La vie

De là, justement, le gigantesque impensé de cette crise : que risquons-nous, individuellement et collectivement, à ravaler l’homme à la vie et à ériger celle-ci en valeur suprême ?
Voilà ce que notre gauche enfermée dans sa logique hygiéniste ne voit plus.
Ma définition de ce qu’être un homme vivant veut dire me paraît, elle, authentiquement de gauche, au sens des Lumières, car elle consiste à rappeler une vérité élémentaire : vivre humainement ne revient pas à vivre tout court.
En d’autres termes, et contre ce nouveau culte de la « vie nue » (Walter Benjamin), la vie au sens biologique ne saurait être le souverain bien, car elle est l’alpha, pas l’oméga.
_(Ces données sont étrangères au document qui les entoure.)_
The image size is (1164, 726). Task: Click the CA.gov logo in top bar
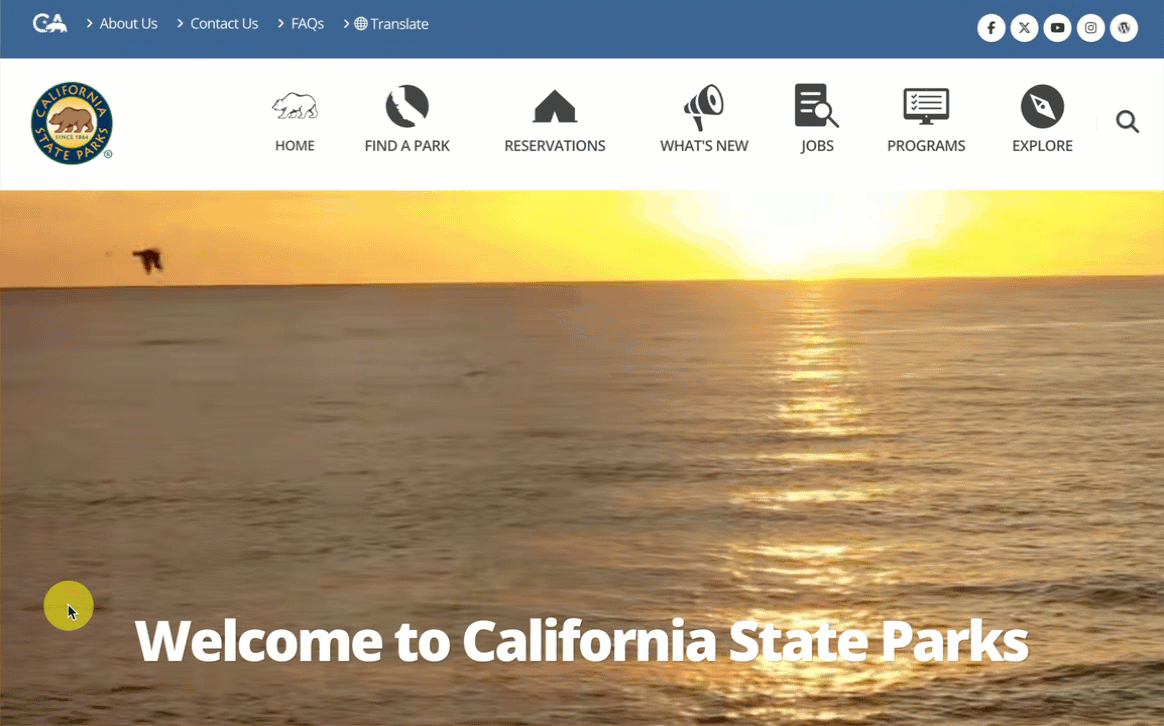(x=49, y=23)
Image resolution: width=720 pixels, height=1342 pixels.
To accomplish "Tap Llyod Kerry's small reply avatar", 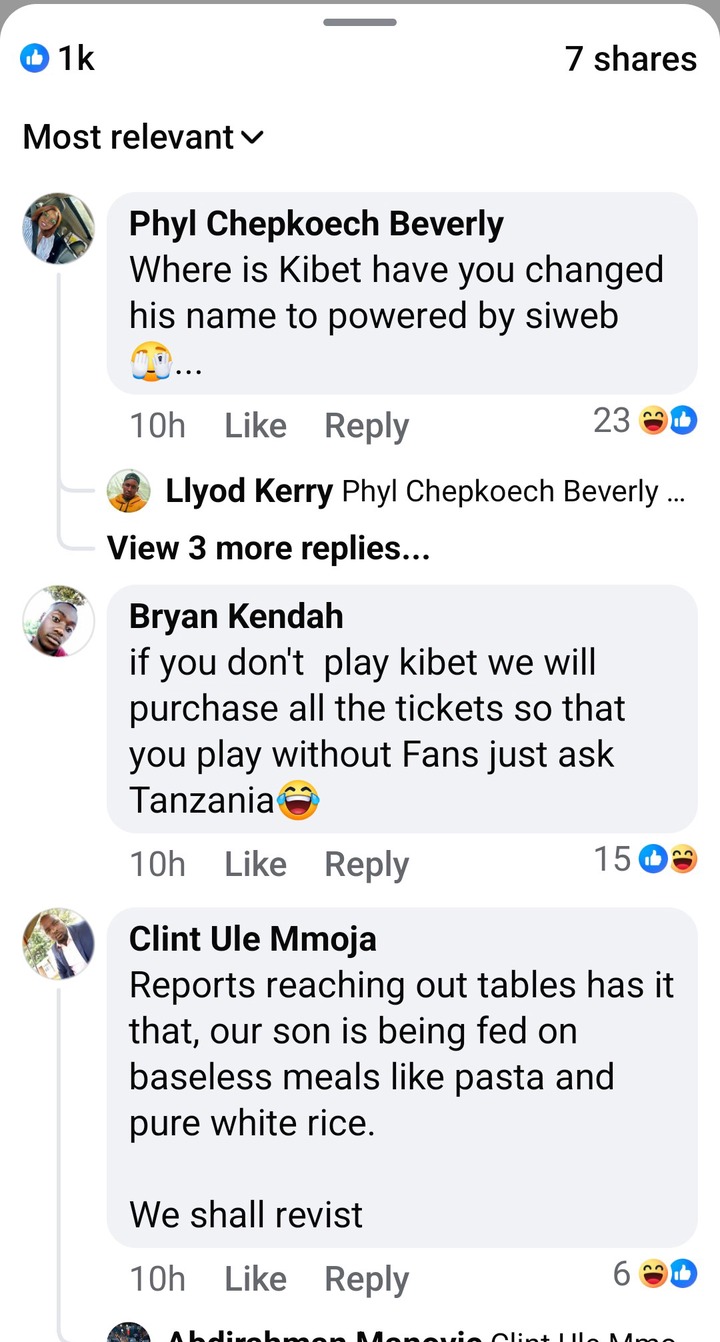I will [x=129, y=491].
Et pour sauvegarder l’oméga, il faut toujours étre prêt à engager l’alpha ! Cela s’appelle le tragique de la condition humaine.
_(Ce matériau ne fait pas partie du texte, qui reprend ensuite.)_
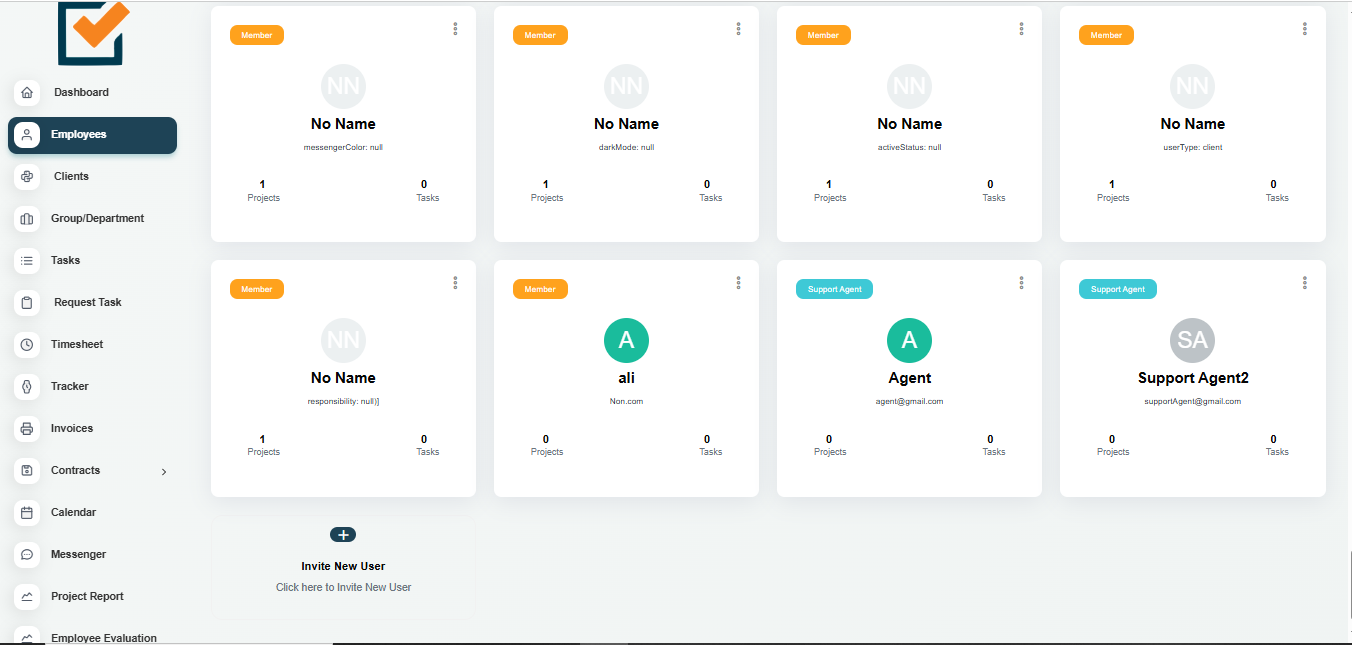
Task: Click the Tracker icon in sidebar
Action: (x=27, y=386)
Vu l’extraordinaire magnitude de la crise qui s’annonce et l’effarante désinvolture avec laquelle nous sommes en train de briser un monde que nous ne sommes pas sûrs de pouvoir réparer, j’inviterais donc nos amis de gauche qui trouvent la transcendance ringarde à méditer la chose suivante : la vie est certes un bien infiniment précieux, mais si elle était le premier d’entre eux, nous n’aurions eu ni Appel du 18-Juin, ni résistants prêts à prendre les armes, ni dissidents sous le communisme, ni Dr Li à Wuhan pour nous alerter sur la gravité de la pandémie, ni médecins dépenaillés sous le Covid-19 pour nous sauver la vie… Ni générations entières de sacrifiés sur des barricades au nom d’une certaine idée de l’homme. Vous et moi ne serions même pas là pour en parler ! La vie est l’alpha, pas l’oméga.
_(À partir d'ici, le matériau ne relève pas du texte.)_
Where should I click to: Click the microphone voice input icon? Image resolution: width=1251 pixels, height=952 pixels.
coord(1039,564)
Qu’on y songe encore : sous l’Occupation, il y avait d’un côté ceux qui étaient prêts à tout pour préserver ou améliorer leur vie (les masses apeurées et les collabos). De l’autre, ceux qui étaient également prêts à tout, mais pour faire valoir que la vie n’est précisément pas tout, qu’il existe des principes supérieurs au principe de survie, comme lai liberté, la dignité, le courage ou l’honneur. On les appelait des résistants.
« Un homme, ça s’empêche » disait Camus. Un homme, ça résiste à l’impérialisme dévorant du vivre et à ses diktats et ça comprend que la disponibilité au sacrifice est le prix à payer pour qu’une vie soit vraiment humaine, ni insignifiante ni bestiale. Un homme de la génération de jean-Pierre
Chevènement le comprenait encore, qui a donné à son dernier livre ce titre d’une fulgurante justesse : Seul l’homme prêt à risquer sa vie la sauvera. Si la vie est tout, elle n’est plus rien : elle sombre dans l’inconsistance et, fatalement, dans la barbarie.
Ériger la vie en souverain bien n’est pas anodin. Il faut même avoir tout oublier des leçons de l’histoire pour en arriver là et nous ferions bien d’y prendre garde car les critères qui président aujourd’hui à nos décisions feront date bien au-delà de la situation d’urgence.

Extrait d’un entretien de la philosophe Alexandra Laignel-Lavastine dans le journal La Décroissance de février 2021.